Hazelnut Bourdaloue tart
– sweet pastry,
– hazelnut cream
– pears in syrup
– chopped hazelnuts,
– topping.
Material used
– Silikomart 190mm tart ring
– Micro-perforated silicone baking mat
Ingredients
Pears in syrup
3 pears
Water
150g caster sugar
Liquid vanilla
Hazelnut pastry
110 g flour
20 g hazelnut powder
40g icing sugar
60g butter
1 egg yolk
1 pinch of salt
Hazelnut cream
40g softened butter
40g sugar
40g hazelnut powder
40g egg
Topping
Apple or quince jelly
The recipe
Pears in syrup
3 large pears
Water
150g caster sugar
Liquid vanilla
Peel the pears, cut them in half and remove the centre with a peeler. Cook the pears in a pan filled with water, caster sugar and liquid vanilla. Drain the pears, leave to cool slightly and then chill until ready to assemble.
Hazelnut pastry
110 g flour
20 g hazelnut powder
40g icing sugar
60g butter
1 egg yolk
1 pinch of salt
Mix all the ingredients together, form into a ball, wrap in cling film and chill in the fridge for 1 hour.
Roll out the dough thinly between 2 sheets of greaseproof paper. Cut into the shape of your tart circle. Place your tart circle on a baking tray covered with a baking mat. Line the pastry. Place in the freezer for 10 minutes while you preheat your oven.
Hazelnut cream
40g softened butter
40g sugar
40g hazelnut powder
40g egg
Mix all the ingredients together and chill the cream.

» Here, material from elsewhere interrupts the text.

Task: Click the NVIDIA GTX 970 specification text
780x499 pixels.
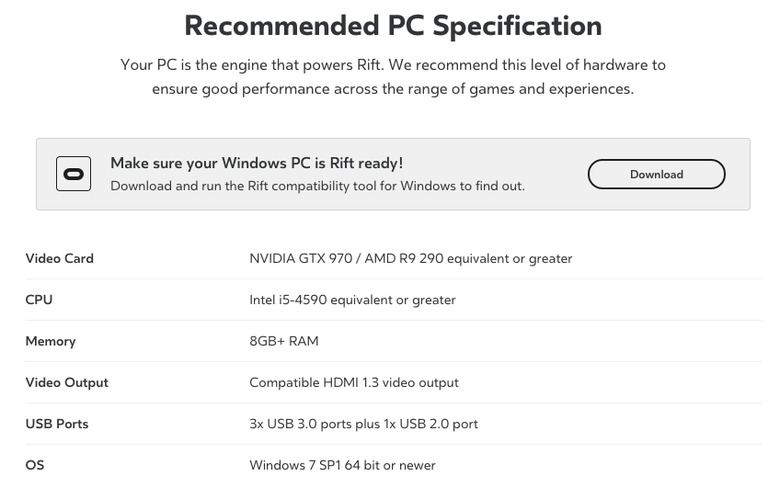Action: pos(410,258)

Drain the canned pears or pears cooked in syrup. Top the tart with the hazelnut cream. Place the well-drained pears on top (you can cut each pear into strips). Add the chopped hazelnuts. Bake for 45 minutes at 150°C.
You can use a brush to cover the pears with a glaze for extra shine. You can use apple or quince jelly that has been warmed up in a small saucepan.